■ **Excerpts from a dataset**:
_____
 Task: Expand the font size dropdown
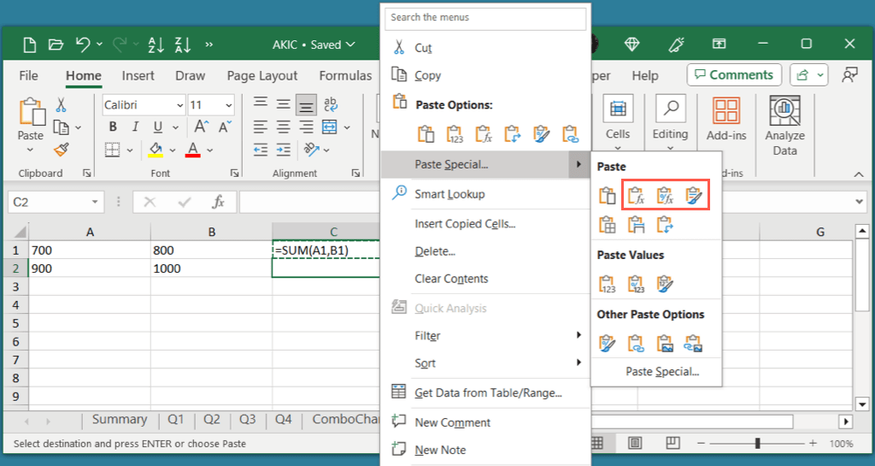[227, 105]
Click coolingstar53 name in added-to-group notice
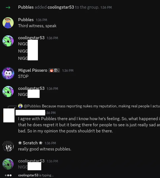 [61, 7]
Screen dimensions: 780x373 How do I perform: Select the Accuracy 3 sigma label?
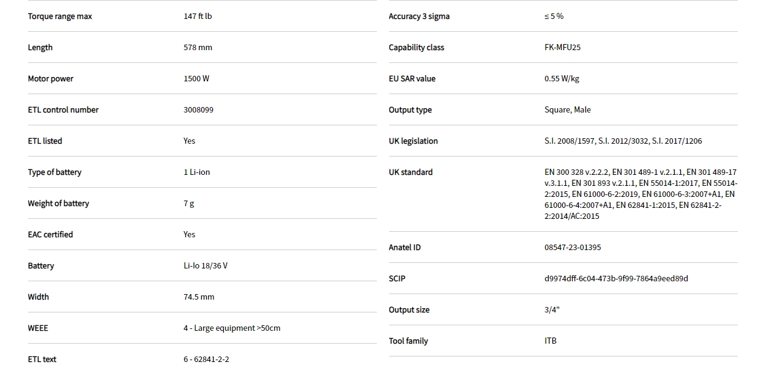point(419,17)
_____
■ **EXERCISE**: Make an exact copy of the lines above, starting at the line that contains "Screen dimensions: 780x373" and running through the final line of the entries. Omit the pictures.

■ **TASK RESPONSE**:
Screen dimensions: 780x373 How do I perform: Select the Accuracy 3 sigma label?
point(419,17)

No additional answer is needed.